Перевернулся на живот Кубугул, потянулся к красному как кровь цветку лалэ, в честь которого мирза Юсуф назвал свою дочь. Степь до горизонта, где голубые от дали холмы встречаются с небом наполнила всё его существо. Все травы, звери, птицы, само всё это пространство - это был он Кубугул сын мурзы Косая, внук Шабана, рождённого по молитвам праведного Коджа Ахмата, и даже если он сейчас исчезнет, род, основанный Кадыр-Каем, не прервётся. И тот ястреб, висящий в небе, и смешной суслик у норы, и прекрасный цветок лалэ — это он Кубугул, самый счастливый человек на земле. «Кабы Аллах дал мне возможность повелевать красками, запечатлел бы я этот цветок, и мою жену, и эту степь, чтобы всегда они жили»,- подумал Кубугул.
Долго помнил внук Шабана доску, с намалёванными на ней ликами, и гяурку, которую своими руками убил. Поначалу тревожила мёртвая его сон, но Боги милостивы. Больше не приходит к нему светлоликая с младенцем, другие смерти заслонили её, но сейчас в момент счастья неожиданно увидел Кубугул те глаза.
Словно холодная рука сжала сердце.
Веет ветер вдоль Волги матушки, подгоняет ветер струги к Персиянскому морю. На переднем струге лежит вольный человек Ивашко Попок. Нет над атаманом начальников, кроме Бога одного. Весеннее томление наполнило сильное тело казака. Сладко потянулся атаман, так что косточки захрустели.
- Чаво как кобель тянешься?- сплюнул в воду старый казак Кулак. Помнит Кулак своего атамана ещё сопливым мальчишкой.
- Бабу бы,- зажмурился Ивашко.
- Завернём к ногаям, будет тебе и баба, и баранина,- усмехнулся Кулак,- от пустых сухарей ужо в брюхе бурчит, и робяты заскучали. Смотри, каки рожи кислые.
- Я Астраханскому воеводе обещал мирных не трогать!- нахмурил белёсые брови Попок.
- Ты кто — царёв слуга, или вольный козак? Не мы ли от ево стрельцов с Яика утекли? Али может ты тайком от обчества царёво жалование получил?- подначил атамана Кулак.
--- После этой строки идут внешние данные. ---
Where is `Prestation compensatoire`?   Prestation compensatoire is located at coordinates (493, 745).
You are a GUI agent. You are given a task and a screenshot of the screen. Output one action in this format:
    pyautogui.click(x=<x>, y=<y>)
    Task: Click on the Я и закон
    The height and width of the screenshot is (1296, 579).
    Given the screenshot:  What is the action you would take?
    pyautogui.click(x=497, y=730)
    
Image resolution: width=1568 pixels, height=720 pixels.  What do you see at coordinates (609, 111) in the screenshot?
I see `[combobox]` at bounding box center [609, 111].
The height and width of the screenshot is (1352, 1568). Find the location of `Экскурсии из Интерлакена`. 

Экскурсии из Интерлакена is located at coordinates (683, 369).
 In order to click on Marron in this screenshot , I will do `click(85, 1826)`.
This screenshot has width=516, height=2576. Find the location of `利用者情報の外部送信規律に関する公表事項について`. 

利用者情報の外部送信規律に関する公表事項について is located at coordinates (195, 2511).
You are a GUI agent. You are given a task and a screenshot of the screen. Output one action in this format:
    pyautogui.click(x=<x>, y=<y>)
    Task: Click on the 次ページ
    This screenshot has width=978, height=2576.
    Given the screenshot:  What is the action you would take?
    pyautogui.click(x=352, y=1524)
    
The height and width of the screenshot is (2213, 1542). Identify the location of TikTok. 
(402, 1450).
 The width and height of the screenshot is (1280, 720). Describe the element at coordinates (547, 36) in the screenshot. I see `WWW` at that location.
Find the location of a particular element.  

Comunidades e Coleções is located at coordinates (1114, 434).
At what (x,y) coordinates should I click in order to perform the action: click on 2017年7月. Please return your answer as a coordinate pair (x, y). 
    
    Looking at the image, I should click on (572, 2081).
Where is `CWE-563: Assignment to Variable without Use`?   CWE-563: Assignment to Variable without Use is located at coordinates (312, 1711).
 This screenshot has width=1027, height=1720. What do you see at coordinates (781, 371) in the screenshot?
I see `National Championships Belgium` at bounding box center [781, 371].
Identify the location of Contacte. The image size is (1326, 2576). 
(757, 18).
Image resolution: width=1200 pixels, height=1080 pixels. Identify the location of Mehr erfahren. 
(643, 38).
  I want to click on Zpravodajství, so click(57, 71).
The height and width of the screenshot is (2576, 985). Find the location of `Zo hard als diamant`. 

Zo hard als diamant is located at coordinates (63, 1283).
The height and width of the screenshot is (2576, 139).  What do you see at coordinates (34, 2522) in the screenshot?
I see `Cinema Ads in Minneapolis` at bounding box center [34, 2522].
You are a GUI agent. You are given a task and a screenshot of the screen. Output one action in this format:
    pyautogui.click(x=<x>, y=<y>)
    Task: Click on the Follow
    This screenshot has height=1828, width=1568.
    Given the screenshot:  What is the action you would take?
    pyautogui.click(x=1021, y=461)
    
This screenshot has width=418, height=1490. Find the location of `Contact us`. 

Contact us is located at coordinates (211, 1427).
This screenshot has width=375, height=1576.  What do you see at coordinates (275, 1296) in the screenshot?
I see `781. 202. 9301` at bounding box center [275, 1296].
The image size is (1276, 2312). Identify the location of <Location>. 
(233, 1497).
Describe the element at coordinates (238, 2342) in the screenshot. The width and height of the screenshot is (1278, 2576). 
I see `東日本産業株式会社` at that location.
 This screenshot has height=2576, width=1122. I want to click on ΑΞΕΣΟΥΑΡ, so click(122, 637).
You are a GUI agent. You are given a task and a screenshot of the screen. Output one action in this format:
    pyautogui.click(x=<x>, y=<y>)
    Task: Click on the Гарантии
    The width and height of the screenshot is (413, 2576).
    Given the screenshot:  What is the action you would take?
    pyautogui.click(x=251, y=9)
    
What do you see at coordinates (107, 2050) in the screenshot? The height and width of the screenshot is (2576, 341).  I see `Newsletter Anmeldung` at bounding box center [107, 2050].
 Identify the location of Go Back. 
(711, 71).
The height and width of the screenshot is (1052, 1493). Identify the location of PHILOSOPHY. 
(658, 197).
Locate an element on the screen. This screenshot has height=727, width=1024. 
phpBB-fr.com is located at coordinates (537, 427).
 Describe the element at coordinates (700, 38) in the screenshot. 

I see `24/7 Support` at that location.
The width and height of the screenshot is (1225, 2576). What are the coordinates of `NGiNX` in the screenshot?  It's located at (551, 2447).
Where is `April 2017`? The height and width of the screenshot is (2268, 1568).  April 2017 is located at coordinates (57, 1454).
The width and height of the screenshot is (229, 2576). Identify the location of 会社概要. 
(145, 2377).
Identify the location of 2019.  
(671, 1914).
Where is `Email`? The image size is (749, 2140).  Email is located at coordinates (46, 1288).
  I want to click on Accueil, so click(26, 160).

- Ты атаман, где мирного татарина видал?- встрял в разговор Матюша Ус,- обряди волка овцой, он волком останется! Матюшка потрогал твёрдый рубец над бровью, оставленный татарской саблей.
- Если всё по-уму, да по-тихому спроворим, кто узнает о наших проказах?- сдвинул брови Кулак,- Твой отец смелее был!
Знал старый Кулак чем атамана расшевелить.
С выси неба увидел желтоглазый сокол, как лёгкие челны скользнули к берегу.
Вволю потешились воровские казаки над беззащитным ногайским кочевьем. Нашёл Кубугул вместо своего юрта место пустое.
Повернулось колесо судьбы. Пришёл мир в равновесие. Справедливы древние боги. Только желтоглазая птица видела, как в бессильной ярости грызёт землю и воет маленький человечек, вообразивший себя хозяином своей жизни.